# Canard PC & Canardpc.com > Nos Autres Rubriques > [Mods] International Online Soccer: Enfile ton maillot et lis le test

## ShinSH

Et on continue notre petite série d'articles sur les mods avec International Online Soccer : Source 2008. J'ai déjà fait une vanne sur les titres à rallonge donc je ne peux pas vraiment m'en servir ici... Faut qu'elle refroidisse la pauvre.
 IOS:Source 2008 est un mod pour Half-Life², vous permettant de jouer au foutcheballe, en général à 6 contre 6. Point de bla-bla, vous avez déjà un pavé de 3 pages à lire si le sujet vous intéresse.
Clique ici avec ton pied.

Voir la news (5 images, 0 vidéo )

----------


## Regal

Y en a qui l'ont testé? Ça vaut le coup?

----------


## ShinSH

C'est exigeant.
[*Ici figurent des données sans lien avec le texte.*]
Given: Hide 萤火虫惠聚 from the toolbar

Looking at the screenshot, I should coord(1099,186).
Je veux bien filer un ptit coup de main aux canards voulant apprendre les bases minimales pour prendre plaisir à jouer des matches  ::):

----------


## El Gringo

Tain j'ai essayé y'a pas longtemps, ça m'avait pas l'air très au point... C'était peut-être un problème local mais en tout cas y'avais pas grand monde pour vouloir y jouer. Fin bon j'ai pas ressayé depuis donc je ne sais pas si c'est très valable comme avis...

----------


## Dr Greenthumb

Hmm ça pourrait être fendard entre canards.
J'ai une fin de semaine chargée, mais la semaine prochaine je vais tenter le coup (franc) !

----------


## zabuza

Il m'a l'air franchement sympatoche ce mod, j'en avais déjà entendu parler il y a quelques temps je ne sais plus où..
Où en est le développement d'un autre.. mais qui m'interesse bien plus, Mario Kart je sais plus quoi ?^^

----------


## ShinSH

> Tain j'ai essayé y'a pas longtemps, ça m'avait pas l'air très au point... C'était peut-être un problème local mais en tout cas y'avais pas grand monde pour vouloir y jouer. Fin bon j'ai pas ressayé depuis donc je ne sais pas si c'est très valable comme avis...
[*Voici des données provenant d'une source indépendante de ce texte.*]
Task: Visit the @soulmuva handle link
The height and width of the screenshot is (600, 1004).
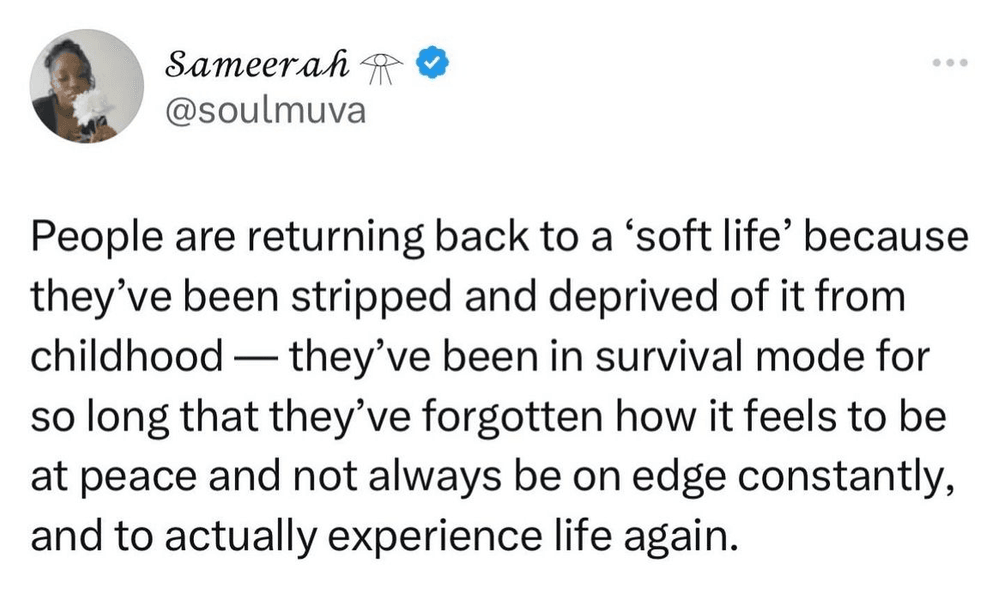Action: point(265,111)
Pour les problèmes de lag, il y a eu des patches serveur qui ont légèrement corrigé le problème. Autant avant c'était injouable, autant avec la 1.0d le jeu reste assez correct.
J'ai pu le constater hier, en jouant sur un serveur non patché, puis un qui était à jour. Ca change tout.

----------


## Zevka

Ah bah, j'suis partant si y a des canards chaud pour une partie !

Faut "juste" que je réinstalle HL², eheh.

----------


## Flappie

Je veux bien essayer aussi. On se bloque une date et une heure ?

Ce soir, 19h30 ça vous va ?

----------


## Flappie

J'ai essayé 10 minutes à deux noobs contre un joueur aguérri, je n'y comprends rien. On passe le mec à deux on court, et il nous rattrape quand même... Pas moyen de faire un seul tir ! Vivement qu'on joue qu'entre canards noobs.

----------


## Dr Greenthumb

> Hmm ça pourrait être fendard entre canards.
> J'ai une fin de semaine chargée, mais la semaine prochaine je vais tenter le coup (franc) !


Ouaaaaais ! ça vient de se décharger, du coup j'installe le bouzin.

----------


## ShinSH

De mon coté, je suis en WE, je ne pourrai vous rejoindre qu'a partir de dimanche soir, voire lundi.

----------


## Flappie

Une traduction rapide du manuel du site officiel (ça peut aider) :



*TIR* : (bouton Gauche de la souris)
Horizontalement, on tire à l'endroit où l'on vise, mais l'axe vertical est également pris en compte : il permet de gérer la puissance du tir.Plus haut vous tirez, plus le tir aura de puissance et plus le ballon ira haut.
Plus bas vous tirez, moins le ballon aura de puissance. Par contre, c'est très utile pour les dribbles.
Enfin, si vous strafez en même temps que vous tirez, vous donnerez un effet au ballon.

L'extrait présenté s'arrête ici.